The Dower House remains something of a mystery. The 1851 census shows Wickham Park to be a house of considerable size but the Dower House described in the 1920 Monks Orchard sale is much smaller with only two bedrooms. Perhaps Lewis Loyd had the old house replaced by a house more suitable for his wife than his Monks Orchard mansion upon his death. Hence the name “Dower” House although Lewis’s widow was still living at the mansion according to the 1901 census. The present Dower House was built in about 1929 but is likely to disappear with the proposed extension of the hospital. Let us hope that the tulip tree, Liriodendron tulipa, in the garden survives the upheaval.
Lewis also had a house in town at 20 Hyde Park Gardens, SW7.
Although only a few garden balustrades remain of the Monks Orchard mansion, his father Edward’s residence, Coombe House, is still in existence. Named after a Croydon MP, Geoffrey Harris, it is now used as a Day Centre by the Croydon Health Authority. It was a costly venture to save the eighteenth century building but English Heritage advised on the remedial works to conserve it as a Grade II house. Its icehouse in the grounds is similarly Grade II listed and consists of a domed circular storage chamber half sunk into the ground.
Another historic building close by is Coombe Wood house, now the restaurant, Chateau Napoleon, built by Arthur Lloyd in 1898. There were three Lloyd brothers although they are not related to the Loyds. Arthur has a striking memorial at St John’s church in a graveyard full of impressive gravestones. There is also Coombe Farm off Oaks Rd, now a hostel, consisting of a Tudor building with 19th century additions by Herbert Lloyd. To complete the trio there was Frank Lloyd, newspaper magnate who bought Coombe House in 1892 and discovered the Pilgrims Well in the grounds. Lloyds Park owes its name to these Lloyd brothers.

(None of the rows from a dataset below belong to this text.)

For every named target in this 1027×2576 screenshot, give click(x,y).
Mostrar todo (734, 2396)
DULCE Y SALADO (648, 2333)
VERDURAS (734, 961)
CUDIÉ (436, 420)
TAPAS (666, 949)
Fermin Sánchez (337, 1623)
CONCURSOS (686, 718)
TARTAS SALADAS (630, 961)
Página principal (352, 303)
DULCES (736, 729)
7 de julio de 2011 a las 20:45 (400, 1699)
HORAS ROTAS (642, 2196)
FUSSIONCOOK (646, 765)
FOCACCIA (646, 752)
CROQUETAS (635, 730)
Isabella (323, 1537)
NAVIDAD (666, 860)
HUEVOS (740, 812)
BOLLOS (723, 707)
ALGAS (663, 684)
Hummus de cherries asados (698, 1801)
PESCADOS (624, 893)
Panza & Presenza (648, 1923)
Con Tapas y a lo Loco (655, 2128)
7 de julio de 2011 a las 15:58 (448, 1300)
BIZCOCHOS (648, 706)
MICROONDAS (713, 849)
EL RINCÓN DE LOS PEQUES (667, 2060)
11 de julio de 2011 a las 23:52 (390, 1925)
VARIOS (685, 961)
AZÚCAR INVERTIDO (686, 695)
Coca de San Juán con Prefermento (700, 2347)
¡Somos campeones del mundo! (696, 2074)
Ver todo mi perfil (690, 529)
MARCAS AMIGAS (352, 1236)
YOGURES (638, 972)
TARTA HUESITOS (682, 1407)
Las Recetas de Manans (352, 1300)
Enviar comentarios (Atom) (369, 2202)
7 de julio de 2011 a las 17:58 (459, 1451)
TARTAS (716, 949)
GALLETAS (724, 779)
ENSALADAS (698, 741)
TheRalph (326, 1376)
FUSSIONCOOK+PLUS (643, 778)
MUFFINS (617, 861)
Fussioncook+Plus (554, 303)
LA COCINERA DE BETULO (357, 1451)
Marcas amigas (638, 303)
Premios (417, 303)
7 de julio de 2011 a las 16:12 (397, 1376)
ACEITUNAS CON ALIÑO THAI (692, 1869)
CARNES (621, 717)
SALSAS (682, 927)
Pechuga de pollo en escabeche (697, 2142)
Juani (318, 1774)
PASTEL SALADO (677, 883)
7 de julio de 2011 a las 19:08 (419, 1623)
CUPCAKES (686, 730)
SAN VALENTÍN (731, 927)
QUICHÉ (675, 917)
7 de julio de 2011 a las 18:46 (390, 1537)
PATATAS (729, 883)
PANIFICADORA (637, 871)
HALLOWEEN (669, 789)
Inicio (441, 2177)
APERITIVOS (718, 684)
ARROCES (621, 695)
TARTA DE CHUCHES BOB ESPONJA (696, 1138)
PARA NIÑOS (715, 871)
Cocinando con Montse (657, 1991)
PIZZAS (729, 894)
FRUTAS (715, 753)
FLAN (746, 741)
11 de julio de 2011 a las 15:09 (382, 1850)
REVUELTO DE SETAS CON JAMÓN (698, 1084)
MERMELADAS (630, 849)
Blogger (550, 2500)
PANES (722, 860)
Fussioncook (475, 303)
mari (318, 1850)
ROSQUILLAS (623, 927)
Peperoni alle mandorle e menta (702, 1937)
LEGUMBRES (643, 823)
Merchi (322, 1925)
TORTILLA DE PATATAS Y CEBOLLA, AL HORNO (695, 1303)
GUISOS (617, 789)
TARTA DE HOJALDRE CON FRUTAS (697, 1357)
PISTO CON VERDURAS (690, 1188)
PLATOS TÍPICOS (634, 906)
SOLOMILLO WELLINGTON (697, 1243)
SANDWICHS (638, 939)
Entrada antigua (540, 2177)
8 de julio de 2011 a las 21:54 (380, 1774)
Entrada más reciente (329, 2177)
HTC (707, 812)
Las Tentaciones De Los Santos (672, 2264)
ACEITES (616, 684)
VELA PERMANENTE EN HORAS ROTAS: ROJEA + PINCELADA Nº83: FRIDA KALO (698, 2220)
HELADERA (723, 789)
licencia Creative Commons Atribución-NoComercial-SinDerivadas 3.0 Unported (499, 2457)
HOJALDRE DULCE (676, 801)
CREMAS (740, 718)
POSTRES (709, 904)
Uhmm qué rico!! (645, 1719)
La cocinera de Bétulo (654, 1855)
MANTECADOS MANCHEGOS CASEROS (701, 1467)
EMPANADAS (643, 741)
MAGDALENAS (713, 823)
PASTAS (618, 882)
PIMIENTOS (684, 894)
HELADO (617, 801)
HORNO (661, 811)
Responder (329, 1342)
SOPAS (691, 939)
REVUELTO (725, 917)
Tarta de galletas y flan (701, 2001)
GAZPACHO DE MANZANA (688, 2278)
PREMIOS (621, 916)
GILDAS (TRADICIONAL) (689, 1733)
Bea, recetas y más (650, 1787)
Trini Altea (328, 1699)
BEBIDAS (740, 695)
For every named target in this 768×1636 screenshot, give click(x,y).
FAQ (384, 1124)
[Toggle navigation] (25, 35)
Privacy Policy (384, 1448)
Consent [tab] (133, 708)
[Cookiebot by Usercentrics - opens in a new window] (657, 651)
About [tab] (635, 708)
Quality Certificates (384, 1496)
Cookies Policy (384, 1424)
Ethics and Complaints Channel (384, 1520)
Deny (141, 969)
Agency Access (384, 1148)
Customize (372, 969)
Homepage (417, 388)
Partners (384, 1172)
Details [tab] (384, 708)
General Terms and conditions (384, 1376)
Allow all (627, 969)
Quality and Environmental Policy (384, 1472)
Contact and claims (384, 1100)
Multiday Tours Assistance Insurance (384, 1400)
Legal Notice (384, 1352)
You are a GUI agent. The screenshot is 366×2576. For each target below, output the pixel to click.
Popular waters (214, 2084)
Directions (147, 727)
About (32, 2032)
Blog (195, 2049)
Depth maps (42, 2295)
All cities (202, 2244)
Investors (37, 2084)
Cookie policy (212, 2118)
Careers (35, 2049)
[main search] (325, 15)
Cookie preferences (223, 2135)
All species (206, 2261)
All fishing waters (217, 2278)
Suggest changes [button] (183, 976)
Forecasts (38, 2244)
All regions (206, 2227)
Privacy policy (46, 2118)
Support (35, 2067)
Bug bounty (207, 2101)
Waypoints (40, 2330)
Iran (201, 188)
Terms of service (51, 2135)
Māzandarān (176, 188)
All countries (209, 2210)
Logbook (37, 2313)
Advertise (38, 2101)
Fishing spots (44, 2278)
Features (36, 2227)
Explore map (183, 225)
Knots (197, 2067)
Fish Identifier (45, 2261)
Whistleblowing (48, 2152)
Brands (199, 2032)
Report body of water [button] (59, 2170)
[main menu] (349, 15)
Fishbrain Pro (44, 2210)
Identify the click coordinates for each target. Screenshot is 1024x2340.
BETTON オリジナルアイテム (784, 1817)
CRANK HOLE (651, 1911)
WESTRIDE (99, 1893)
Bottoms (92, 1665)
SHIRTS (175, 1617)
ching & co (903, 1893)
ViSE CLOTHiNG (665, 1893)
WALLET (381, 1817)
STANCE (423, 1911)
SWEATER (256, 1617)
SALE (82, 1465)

Since Lewis and Frances had no children of their own, his heir was his brother Edward’s eldest son, Frederic Edward Loyd of Amwell Grove, Ware, Hertfordshire. In the 1920 sale of the Monks Orchard Estate by Frederic, the true extent of the Loyd’s estate can be realised. There were forty six lots which stretched as far as Long Lane in the west, to Spring Park Woods in the south and down past Oak Lodge along Upper Elmers End Rd to Elmers End. You can see the 1,538 acres listed in the table.
3 responses
I was always playing over in The Bethlem Grounds when I was a kid, in the summer there were bales of hay. There was a river that ran through the grounds.
The map we found in the British Library circa 1780 has annotation ‘Monks Orchard belonging to Trecothick Esq.’
this is http://www.historyofparliamentonline.org/volume/1754-1790/member/trecothick-barlow-1718-75
Barlow Trecothick, one time alderman and lord mayor of London. TRECOTHICK, Barlow (?1718-75), of Addington, Surr. His will leaves property to his wife. Excerpt from HOPonline…..In January 1768 Trecothick purchased for £38,500 the Addington estate of about 5,000 acres. He owned together with the Thomlinson family a plantation in Grenada; and according to a writer in the Gazetteer of 19 Mar. 1768, friendly to him, ‘a considerable estate in Jamaica’, but only property ‘let at £70 or 80 p.a.’ in North America.
The Burrell estate maps of 1809 shows land west of Monks Orchard as belonging to Croydon Hospital. Substantial parts may be in the hands of Peter Burrell/Lord Gwydyr
Very interesting and well researched. Thank you.